In addition to raising therapy dogs, owning a doggie daycare, and working with vets, he also goes into the field with the Kansas City SWAT to prevent dangerous and aggressive dogs from being put down during raids. Currently he is working with law enforcement in the area to train SWAT members in how to read the dogs they encounter in order to avoid provocation and to prevent K9 casualties.
|Me, Dan, Anthony, Katie and Bobby (Megan was the photog for the day)|
He gifted us each with an adorable Lionidas shirt, and a pro-pitbull magnet, which is now residing on the back of my car. He is in the beginning stages of starting up a hybrid treatment center focusing on rehabilitating both people and dogs. To learn more about this ambitious do-gooder's work and future plans, check out his website.
|Bobby was almost ready.|
We had clearly found a deserving individual.
We had asked Anthony what would help him out the most and he, after taking a few hours to wrap his brain around the fact that someone was reaching out to help him -- he said that not many people think to help therapy dogs and their owners, even though the owners are the ones who pay for everything involved with owning and training a therapy dog, he told us that a few new jackets and badges for the dogs would be more than enough and that if we felt like buying some cookies, he could deliver them to the veterans his next visit, Tuesday.
Well, we didn't want to just stop there. We provided Anthony with enough money to purchase his therapy dog items, bought some treats and toys for each of his dogs, and then Dan made chocolate chip cookies from scratch for the veterans.

☆ ☆ ☆ ☆

_Task requirements_
[1] In the account of helping a therapy dog owner, what did Dan make for the veterans?
[2] Write the next part of the account of helping a therapy dog owner, picking up after its final sentence.
The items after this account are separate material and bear no relation to it.

☆ ☆ ☆ ☆

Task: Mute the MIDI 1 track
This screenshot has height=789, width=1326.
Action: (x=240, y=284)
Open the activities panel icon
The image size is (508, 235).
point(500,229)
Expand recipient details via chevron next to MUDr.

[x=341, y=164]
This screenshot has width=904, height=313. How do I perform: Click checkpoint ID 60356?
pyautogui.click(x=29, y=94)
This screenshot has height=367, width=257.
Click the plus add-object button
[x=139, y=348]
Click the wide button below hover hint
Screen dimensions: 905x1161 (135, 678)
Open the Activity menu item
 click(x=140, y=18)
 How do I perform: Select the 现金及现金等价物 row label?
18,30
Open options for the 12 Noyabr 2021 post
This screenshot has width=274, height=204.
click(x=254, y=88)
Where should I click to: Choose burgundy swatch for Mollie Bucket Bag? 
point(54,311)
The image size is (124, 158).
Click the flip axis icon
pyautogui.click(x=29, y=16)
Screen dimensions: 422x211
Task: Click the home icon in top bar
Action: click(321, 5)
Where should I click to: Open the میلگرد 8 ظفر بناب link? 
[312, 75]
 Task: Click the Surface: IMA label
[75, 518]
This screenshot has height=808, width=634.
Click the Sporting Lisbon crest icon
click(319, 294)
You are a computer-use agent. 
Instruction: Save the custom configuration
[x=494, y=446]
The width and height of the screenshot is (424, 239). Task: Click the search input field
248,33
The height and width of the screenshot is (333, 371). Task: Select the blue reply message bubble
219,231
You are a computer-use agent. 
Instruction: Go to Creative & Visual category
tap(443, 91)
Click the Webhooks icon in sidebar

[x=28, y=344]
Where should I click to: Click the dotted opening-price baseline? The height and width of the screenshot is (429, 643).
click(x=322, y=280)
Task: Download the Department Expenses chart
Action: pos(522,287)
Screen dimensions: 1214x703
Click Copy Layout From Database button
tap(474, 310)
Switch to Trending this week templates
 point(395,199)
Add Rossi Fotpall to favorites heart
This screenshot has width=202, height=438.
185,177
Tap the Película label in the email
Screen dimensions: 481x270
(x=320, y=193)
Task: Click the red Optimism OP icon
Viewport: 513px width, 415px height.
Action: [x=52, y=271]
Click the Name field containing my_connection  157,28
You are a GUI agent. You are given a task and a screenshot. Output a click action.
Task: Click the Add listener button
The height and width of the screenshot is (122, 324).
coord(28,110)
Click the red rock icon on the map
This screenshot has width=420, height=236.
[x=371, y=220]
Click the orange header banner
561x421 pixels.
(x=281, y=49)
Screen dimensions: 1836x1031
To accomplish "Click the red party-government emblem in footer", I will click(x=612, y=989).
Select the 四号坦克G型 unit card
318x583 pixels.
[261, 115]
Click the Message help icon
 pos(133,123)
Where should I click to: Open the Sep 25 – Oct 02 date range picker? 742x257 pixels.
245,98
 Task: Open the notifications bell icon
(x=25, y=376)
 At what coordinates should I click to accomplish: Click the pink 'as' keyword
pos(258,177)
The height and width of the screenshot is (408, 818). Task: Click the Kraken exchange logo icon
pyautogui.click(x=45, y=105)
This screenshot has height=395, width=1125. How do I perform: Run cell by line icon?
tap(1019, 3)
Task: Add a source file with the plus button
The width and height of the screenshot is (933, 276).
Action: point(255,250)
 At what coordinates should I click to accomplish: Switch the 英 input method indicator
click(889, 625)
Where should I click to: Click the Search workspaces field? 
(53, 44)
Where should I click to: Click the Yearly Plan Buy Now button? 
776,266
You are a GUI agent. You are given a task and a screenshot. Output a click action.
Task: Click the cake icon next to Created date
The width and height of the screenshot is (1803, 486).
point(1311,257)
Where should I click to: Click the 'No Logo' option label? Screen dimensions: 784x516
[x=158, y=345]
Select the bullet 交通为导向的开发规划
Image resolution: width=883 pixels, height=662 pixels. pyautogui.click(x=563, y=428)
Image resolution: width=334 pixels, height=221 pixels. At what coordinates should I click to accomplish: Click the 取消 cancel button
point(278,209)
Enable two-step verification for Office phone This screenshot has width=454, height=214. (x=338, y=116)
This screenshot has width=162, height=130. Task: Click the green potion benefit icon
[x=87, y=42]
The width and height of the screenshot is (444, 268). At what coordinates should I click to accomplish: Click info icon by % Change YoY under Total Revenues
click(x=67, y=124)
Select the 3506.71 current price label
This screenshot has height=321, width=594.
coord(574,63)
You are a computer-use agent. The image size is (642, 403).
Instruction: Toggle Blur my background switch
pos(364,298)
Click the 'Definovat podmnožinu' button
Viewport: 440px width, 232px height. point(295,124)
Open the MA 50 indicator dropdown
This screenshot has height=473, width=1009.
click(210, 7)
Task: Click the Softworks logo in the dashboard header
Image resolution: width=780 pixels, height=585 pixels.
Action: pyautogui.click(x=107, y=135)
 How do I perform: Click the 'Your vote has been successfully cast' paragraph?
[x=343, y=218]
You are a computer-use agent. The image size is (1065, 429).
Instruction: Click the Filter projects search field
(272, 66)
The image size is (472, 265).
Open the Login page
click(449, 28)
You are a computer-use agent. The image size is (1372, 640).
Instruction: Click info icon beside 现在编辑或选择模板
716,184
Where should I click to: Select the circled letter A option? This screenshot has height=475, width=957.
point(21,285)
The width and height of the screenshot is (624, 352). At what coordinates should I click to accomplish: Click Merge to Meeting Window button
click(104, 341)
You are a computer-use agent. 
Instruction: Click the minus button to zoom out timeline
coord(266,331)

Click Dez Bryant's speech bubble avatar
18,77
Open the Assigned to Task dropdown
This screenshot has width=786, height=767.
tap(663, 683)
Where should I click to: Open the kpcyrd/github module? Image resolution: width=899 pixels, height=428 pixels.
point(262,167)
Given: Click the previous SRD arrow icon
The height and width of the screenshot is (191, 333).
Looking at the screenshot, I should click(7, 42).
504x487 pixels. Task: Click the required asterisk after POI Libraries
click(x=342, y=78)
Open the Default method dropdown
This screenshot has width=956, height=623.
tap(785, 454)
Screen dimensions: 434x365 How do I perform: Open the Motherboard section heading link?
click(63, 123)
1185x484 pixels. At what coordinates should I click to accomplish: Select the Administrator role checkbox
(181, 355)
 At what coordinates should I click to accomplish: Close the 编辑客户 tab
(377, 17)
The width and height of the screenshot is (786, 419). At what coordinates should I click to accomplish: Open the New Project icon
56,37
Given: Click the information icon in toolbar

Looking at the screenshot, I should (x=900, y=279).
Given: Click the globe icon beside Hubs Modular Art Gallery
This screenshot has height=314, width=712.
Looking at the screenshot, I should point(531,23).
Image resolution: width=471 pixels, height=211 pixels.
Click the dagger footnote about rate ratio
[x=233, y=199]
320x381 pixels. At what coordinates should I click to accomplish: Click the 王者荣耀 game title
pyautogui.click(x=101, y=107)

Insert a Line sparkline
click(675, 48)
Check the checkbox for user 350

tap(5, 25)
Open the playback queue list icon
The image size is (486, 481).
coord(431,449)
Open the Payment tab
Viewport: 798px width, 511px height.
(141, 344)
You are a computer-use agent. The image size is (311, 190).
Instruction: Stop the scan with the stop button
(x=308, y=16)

☆ ☆ ☆ ☆

_Answer set_
[1] Dan made chocolate chip cookies from scratch.

[2]
After we left Anthony and his wife, Dan and I headed over to our next RAK recipient, who had no idea we were coming.
Remember when I said I had spoken to the local Red Cross and they gave me some information about someone needing our help? Well that someone was a woman named Susan, who lives by herself (the executive director also thought she may have some disabilities, but didn't share any specifics), was estranged from her family, had a dog and was struggling to make ends meet after not being able to keep a job for a number of years. Earlier this week her house caught fire when she fell asleep with dinner on the stove. The Red Cross had tried to put her up in a hotel, but when the executive director called the hotel she learned that Susan (who does not have a cell phone) was not there. She told me that she thought Susan had returned home where she was comfortable and gave me her address.
Dan and I drove over to the address we were provided, parked, and noticed that there was a woman sitting inside the home. We walked up to her front door, knocked, and I asked if her name was Susan. She slowly got up from her chair and walked over to the door, gently nudging her dog aside and said "Yes, can I help you?" looking at my cautiously. I then asked her if she recently had a fire in her home, to which she nodded yes. I told her that I was directed to her by someone who was concerned about her and that we had a gift card to Target and some dog food for her and her four-legged companion. We let her know that there are people who care about her and hope she gets back on her feet.
She then opened her door, started tearing up, and hugged me. She hugged me for a really long time. Then she hugged Dan for a really long time. Once the hugging ceased, she looked at us teary-eyed and said "I don't have anyone. I haven't had any one come to visit me in a long time." We told her that we wanted her to have a pick-me-up and to know that she had people looking out for her, even if they'd never met her. The three of us chatted for a while about the journey Dan and I were taking and then before we left, she hugged both of us again. For a very, very long time.
As we drove away from her house, we didn't really talk for a while. Mainly because I was looking out the window crying and we both knew what the other was thinking: we are incredibly fortunate to be able to bring this much joy to people's lives. This journey is the biggest gift we've ever been given.